1.2.1 志贺菌敏感株与耐多药大肠埃希菌接合转移实验: 将志贺菌敏感株作为受体菌, 耐多药大肠埃希菌作为供体菌, 参照文献2的方案进行, 将供、受体菌分别接种于4 mL LB肉汤37 ℃过夜, 后按10:1比例混合培养过夜. 吸取0.1 mL涂布于含约4倍最低抑菌浓度(minimum inhibitory concentration, MIC)的CF, NOR, GM, SMX的S.S.琼脂, 取无色透明菌落在相同琼脂上传代一次, 再于普通琼脂上活化后测其耐药谱.
1.2.2 蛋白质双向电泳: (1)蛋白提取方法: 采用超声兼Urea-CHAPS-DTT-SB3-10裂解提取法[3], 略作改进; (2)可溶性总蛋白定量: 应用BradFord法[4]对提取的可溶性总蛋白进行定量; (3)第一相固相pH梯度等电聚焦: 按文献[5]的方案, 程序分别为30 V 7 h, 60 V 7 h, 150 V 0.5 h, 300 V 1 h, 600 V 1 h, 8000 V 12 h; (4)平衡: 按文献[5]的方案; (5)第二相垂直板SDS-PAGE电泳: 按文献[3]的方案; (6)染色: 银染按Amersham Bioscience的银染方案稍作改进[5]. 考马斯亮蓝染色按Neuhoff et al[6]的方法进行; (7)图像扫描分析: 用Amersham Bioscience的扫描仪投射扫描, 分辨率为300 dpi. 数字化图像文件运用Image Master 2D Platinum软件分析. 图像分析过程包括蛋白质斑点的检测、量化、背景扣除、匹配. 蛋白质斑点经自动检测后进行手工校对, 匹配之前先选一块胶作为参考凝胶, 其他凝胶都与之匹配.

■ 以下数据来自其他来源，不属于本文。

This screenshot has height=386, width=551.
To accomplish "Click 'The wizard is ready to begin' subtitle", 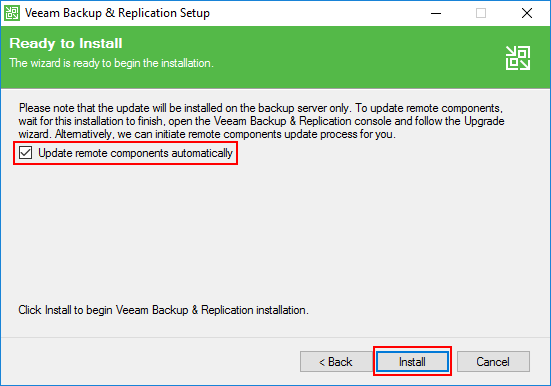I will pyautogui.click(x=111, y=63).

1.2.3 质谱分析: (1)质谱样品制备: 比较双向电泳图谱, 找到差异蛋白, 切下1 mm3含差异蛋白点的凝胶, 置于1. 5 mL的Eppendorf管中, 按文献[7]方法处理样品; (2)质谱鉴定: 样品按照1:1的比例, 与含有a-氰基-羟基苯丙烯酸的500 g/L乙腈/1 g/L甲酸的溶液混合. 所有质谱在4700型MALDI TOF-TOF蛋白质分析系统下获得. 选择反射式阳离子捕获方式, 质量精确度为50 mg/L; MS光谱质量范围800-4000 Da.
1.2.4 数据库检索: 光谱在全球蛋白服务工作站(global protein server workstation, GPS)进行处理和分析; 搜索在NCBInr蛋白数据库进行; 鉴定GPS可信区间应>95%. 搜索参数设置: 相对分子质量误差范围为±20%, 肽片段相对分子质量误差范围为±0.5 Da, 每个肽允许有1个不完全裂解位点, 物种选择细菌; 蛋白质身份确定: 根据搜索结果并结合蛋白质在凝胶上的等电点和相对分子质量进行最终确定; 要求肽段覆盖率>15%, 匹配肽段至少4个, 等电点和相对分子质量与观察值基本相符.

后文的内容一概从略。